Today I’ve been thinking about how the DRY Principal (Do not Repeat Yourself) applies to an SOA or heavily layered architecture. A colleague of mine pointed out that our architecture violates this principal quite a lot, we didn’t really get the chance to dig into it, but I’ve been thinking about it quite a lot since.
The scenario that we’re dealing with is a shared database (shared with legacy apps). A shared back-end WCF service (split into many services, each with a service, business and data access layer). And several client application. With an architecture like this I think it’s very easy to fall into duplication, but it’s also worth differentiating between logic and definition.

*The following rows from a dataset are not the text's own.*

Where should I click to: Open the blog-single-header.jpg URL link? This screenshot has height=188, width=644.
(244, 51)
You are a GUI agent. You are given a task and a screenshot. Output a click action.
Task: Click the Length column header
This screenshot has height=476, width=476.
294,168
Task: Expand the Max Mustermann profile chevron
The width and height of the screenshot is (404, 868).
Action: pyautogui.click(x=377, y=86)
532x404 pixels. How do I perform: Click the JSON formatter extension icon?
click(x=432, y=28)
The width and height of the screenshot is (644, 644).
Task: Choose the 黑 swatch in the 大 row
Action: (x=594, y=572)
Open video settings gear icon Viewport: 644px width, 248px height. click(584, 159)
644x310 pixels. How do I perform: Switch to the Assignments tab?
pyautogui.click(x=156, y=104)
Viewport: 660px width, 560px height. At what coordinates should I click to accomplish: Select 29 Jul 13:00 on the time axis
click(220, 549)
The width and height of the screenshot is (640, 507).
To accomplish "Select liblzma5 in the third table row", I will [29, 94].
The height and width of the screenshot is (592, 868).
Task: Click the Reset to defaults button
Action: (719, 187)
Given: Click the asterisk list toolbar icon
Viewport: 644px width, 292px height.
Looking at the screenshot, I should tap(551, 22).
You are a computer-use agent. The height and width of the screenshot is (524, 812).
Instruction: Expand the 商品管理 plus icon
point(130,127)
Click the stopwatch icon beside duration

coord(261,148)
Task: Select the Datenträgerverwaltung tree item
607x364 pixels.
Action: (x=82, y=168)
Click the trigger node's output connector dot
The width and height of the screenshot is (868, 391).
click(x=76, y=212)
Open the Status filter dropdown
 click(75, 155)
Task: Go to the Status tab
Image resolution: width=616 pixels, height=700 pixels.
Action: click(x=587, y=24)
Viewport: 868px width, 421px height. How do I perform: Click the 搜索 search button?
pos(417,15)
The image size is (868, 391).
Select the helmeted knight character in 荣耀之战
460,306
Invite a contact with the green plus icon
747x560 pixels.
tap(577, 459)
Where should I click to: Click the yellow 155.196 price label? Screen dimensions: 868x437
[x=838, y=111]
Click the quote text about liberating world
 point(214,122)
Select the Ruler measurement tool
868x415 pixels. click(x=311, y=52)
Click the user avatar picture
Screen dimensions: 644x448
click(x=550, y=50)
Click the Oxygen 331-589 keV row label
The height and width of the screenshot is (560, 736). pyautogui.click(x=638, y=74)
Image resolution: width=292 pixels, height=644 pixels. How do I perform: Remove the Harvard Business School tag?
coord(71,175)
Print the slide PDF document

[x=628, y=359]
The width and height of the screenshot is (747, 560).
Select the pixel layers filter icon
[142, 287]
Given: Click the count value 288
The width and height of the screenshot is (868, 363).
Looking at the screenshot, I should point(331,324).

As far as logic goes I think we’re pretty good at DRY; any real business logic goes in the WCF services and the clients are (in theory) pretty thin. When it comes to definitions I think we’re repeating ourselves a lot, but I’m not sure if this is necessarily a bad thing, because as soon as two areas of code share the same definition of something they’re both bound to that definition and therefore to each other (at least in a small way).
So let’s take an example of a definition of an aircraft that’s ‘repeated’ in several places, and in each place see if we can justify ‘repeating’ the definition:
- Database – The aircraft exists in the database, let’s take this as our initial declaration
- Data access – In the WCF service the aircraft exists in a dataset xsd – this acts as the mapping definition between the database and the business entities and is pretty much autogenerated anyway.
- Business entity – In the WCF service the aircraft is represented as a POCO business entity, this is seperate from the data access so that the business logic is decoupled from the pesistence technology. It’s also a much richer representation of the data that can be manipulated in code.
- Translator – Although not strictly it’s own definition a translator class translates between the business entity and the DTO, and ends up having to ‘know’ about the definition of an aircraft
- DTO – At the service layer the aircraft is represented as one or more data contracts. This is the contract that the WCF service exposes, therefore it’s a good idea to seperate it from the business entity so that the internals of the service can change without necessarily modifying the contract. Also a DTO is just for transferring the data, whereas the business entity can be a much richer representation.
- Client business entity – Some of the clients convert the DTO into a locally defined business entity, this is because some of the clients have quite rich behaviour themselves and decoupling from the DTOs (that are shared with the service and other clients) is advantageous.
- Client side translator – again a translator is needed to convert between the client side business entity and the DTO.
- View – Sometimes the UI needs a slightly different representation of an aircraft to display slightly different things, this occasionally leads to one last definition of aircraft.
Looking at the list it does initially look like we’ve repeated the definition a few too many times, and I’d probably concede that there are a few too many definitions; however none of the definitions are a straight forward repeat, each definition is there to provide decoupling, and is usually slightly different from the other definitions, even in cases where the definition is the same this is just ‘coincidence’ – as requirements change the different layers can diverge in what they think an aicraft looks like.
There are some places where I can see potential for reducing duplication, I think the two translators could be replaced with an automapper. The dataset could be replaced with a proper ORM, and possibly one that used convention over configuration.
So in summary I think that the DRY Principal is ‘good’ but that it needs to actually be thought about, and there are times when you want to ‘repeat’ yourself for another reason such as achieving decoupling.